FromSoftware is a storied developer that’s been around since the early 90s and has dozens of different titles under its belt. Since the release of Dark Souls 2, the studio has been working almost exclusively on Souls-like experiences. These have become the studio’s bread and butter, and no other developer has managed to replicate the recipe. Despite that, it’s easy to see how FromSoftware would want to branch off and try creating new experiences.

Before Souls games FromSoftware was best known for the Armored Core series with the last game, Armored Core: Verdict Day, releasing in 2013.


In a 2016 interview with 4Gamer, director of the Souls series Hidetaka Miyazaki said “we’re going to put the Dark Souls series on hold for a while.” Of course, we still saw the release of Sekiro and Elden Ring, but it’s clear that FromSoftware doesn’t want to be confined to only making games like them. Because of that sentiment, it’s unlikely that the studio will be in any rush to make Elden Ring 2. There’s also the possibility that Elden Ring’s publisher Bandai Namco could feel differently, and wants to see a sequel sooner rather than later. This creates a couple of different options.

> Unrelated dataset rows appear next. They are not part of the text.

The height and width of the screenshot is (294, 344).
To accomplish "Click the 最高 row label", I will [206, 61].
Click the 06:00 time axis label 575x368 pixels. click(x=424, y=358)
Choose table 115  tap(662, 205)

FromSoftware is a developer that’s put out nothing but massive hits for years, and because of that Bandai Namco is likely more willing to let the developer do what it wants. There have been strong rumors about From working on a new Armored Core game, with a report circulating earlier this year that the studio was putting out a survey that contained screenshots, plot details, and more on the new game. All signs point to Armored Core 6 being the next game the studio puts out, but other projects will likely be in the early stages of production.

Elden Ring became FromSoftware’s most profitable title ever in just three weeks.

Bandai Namco

Because Bandai Namco owns the Elden Ring IP, it’s possible the studio could move forward on another game without FromSoftware, even though that seems unlikely. A more viable option seems like a different team making a sequel, or at least starting production. FromSoftware is made up of roughly 330 employees, meaning there are likely multiple teams on different projects. Elden Ring 2 could be worked on by different members of FromSoftware, much like Dark Souls 2, which was directed by Tomohiro Shibuya and Yui Tanimura, instead of Miyazaki.

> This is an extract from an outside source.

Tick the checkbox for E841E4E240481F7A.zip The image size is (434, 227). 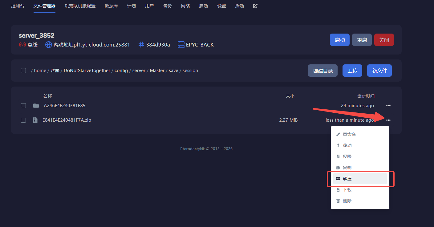coord(23,120)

Elden Ring was first announced at E3 2019, meaning it took roughly three years from announcement to release. Because of the game’s success it seems inevitable there will be another game eventually, but that’s likely four years out, at the very least. Games that have comparable starting sales to Elden Ring are all parts of massive franchises with multiple entries, like Breath of the Wild’s 4 million in one month, Skyrim’s ten million in one month, and Red Dead Redemption 2’s 17 million after two weeks of release. Success in the gaming industry tends to breed sequels, so Elden Ring 2 seems a question of when, rather than if.